In those moments, the ever-present temptation of an affair seems like a solution. But once the fuse is lit, the bomb which explodes from the adultery is pervasive and devastating. This truth is explored by author Callie Khouri in the film “SOMETHING TO TALK ABOUT.” Billed as a comedy, and though there are some very funny lines, the pain of the people in the film is anything but funny.
The central characters are a woman and man whose lives have become disruptingly empty. Having slowly lost the laughter and passion of their marriage, Grace (Julia Roberts) and Eddie (Dennis Quaid) live separate and hollow lives.

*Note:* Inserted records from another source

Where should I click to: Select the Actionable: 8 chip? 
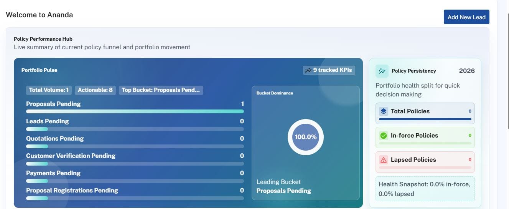tap(95, 90)
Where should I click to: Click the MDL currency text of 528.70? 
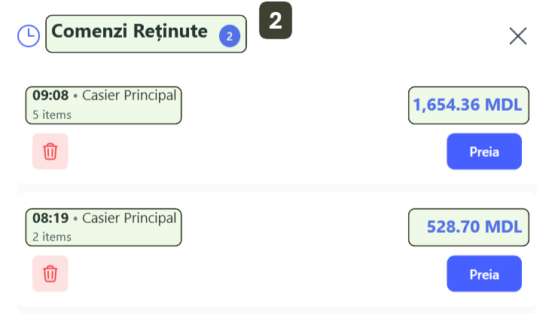pos(504,228)
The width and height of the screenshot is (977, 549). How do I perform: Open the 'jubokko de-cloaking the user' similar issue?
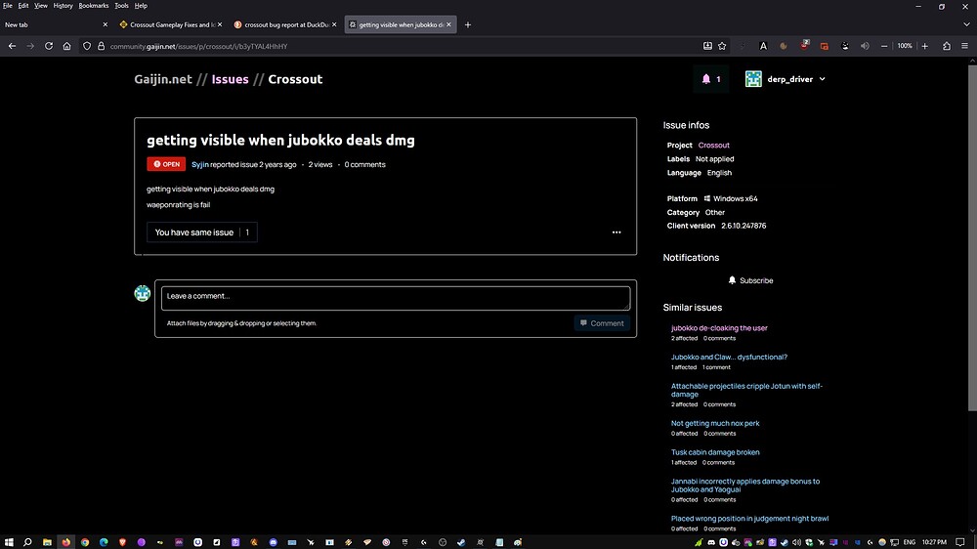pos(719,328)
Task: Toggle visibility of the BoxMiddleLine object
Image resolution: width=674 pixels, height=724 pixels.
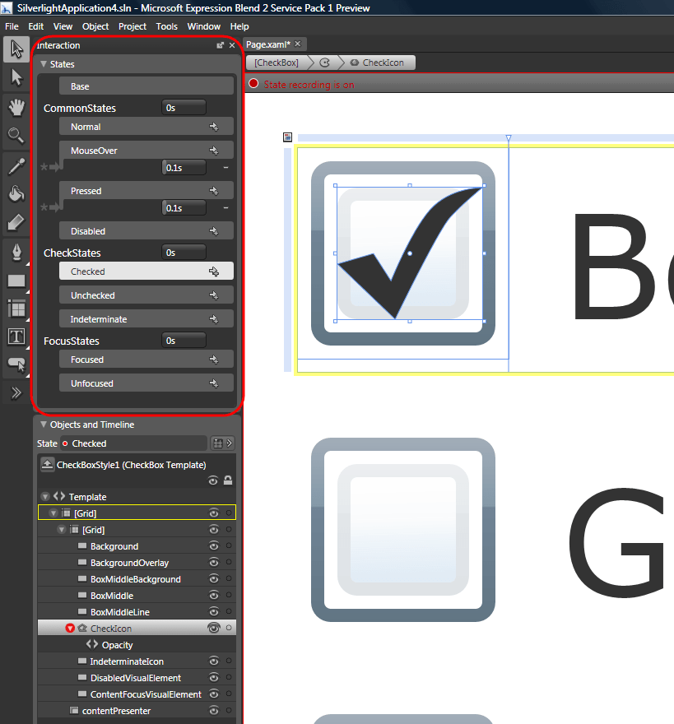Action: pyautogui.click(x=213, y=611)
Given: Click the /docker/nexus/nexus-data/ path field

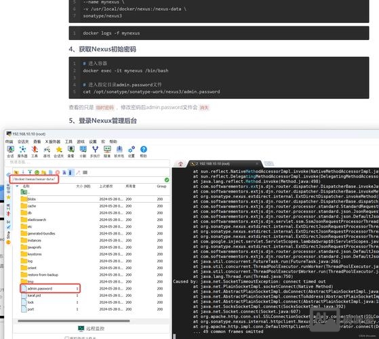Looking at the screenshot, I should point(34,179).
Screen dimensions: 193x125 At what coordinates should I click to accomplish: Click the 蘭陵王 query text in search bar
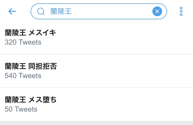(61, 11)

In the opening scenes we observe their daily routine being void of any meaningful contact or conversation. As we watch their cars race off in different directions, we are prepared to see Eddie’s unfaithfulness and to hear his lies in the moments to come.

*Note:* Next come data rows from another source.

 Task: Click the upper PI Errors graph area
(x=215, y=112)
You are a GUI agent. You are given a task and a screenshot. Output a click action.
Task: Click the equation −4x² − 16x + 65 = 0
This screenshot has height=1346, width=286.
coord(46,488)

But affairs don’t just happen.
This truth is stated clearly by Grace’s sister played by Kyra Sedgwick. When Grace asks the rhetorical question, “Why did this happen to me?” her sister responds, “Nothing just happened to you. You didn’t get hit by a truck!” She also says, “What do you expect when you marry a person whose nickname in college is ‘hound-dog?’”

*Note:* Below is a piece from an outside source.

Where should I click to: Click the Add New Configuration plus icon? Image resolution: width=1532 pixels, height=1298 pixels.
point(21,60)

This truth that we end up being where our choices have taken us, is a truth that life unrelentingly teaches. But what do we do when we end up in a place we did not want? How do we pour our passion and trust back into a frayed or empty marriage?
Where does one turn for help?
Although one would expect that in the heart of the South with it’s Christian “Bible-Belt” culture there would be at least some religious input, there is none in Grace and Eddie’s lives. Instead they are left to the advice of an eccentric aunt. Her advice to Grace is to hit Eddie where it hurts and poison him.
Though this counsel is funny and provides only one of many acts of revenge by the women on the men of the film, it is, of course, counter-productive. What is needed is a complete discussion of the path that brought them to such a painful destination. Without the help of pastor or counselor, Grace and Eddie stumble back along the path of their journey looking for understanding. They realize that they had never really become their own persons.
Both working for their fathers Eddie says, “We both turned into what we swore we would never become.” Grace had wanted to become a veterinarian. But instead she is doing the dirty-work of her self-centered and prideful father (Robert Duvall). Eddie had felt inferior to Grace. Never thinking she would say “yes,” to his proposal for marriage, his insecurity had invaded their sexual pleasure. Grace had watched her father cheat on her mother (Gena Rowlands) and had lost respect not only for her parents, but for the sanctity of marriage itself.
It was in the facing of these and other insights that Grace and Eddie could begin to reconstruct their lives together. Standing up to her father, Grace quit being his henchman and went back to school. Dating Eddie, Grace and he began to laugh and dance and share themselves once more.
Though the movie ends in the same house where it began, the intimacy of Grace and Eddie is changed and changing. Exploring and growing, their marriage is becoming a place of healing as they choose to give themselves again to each other.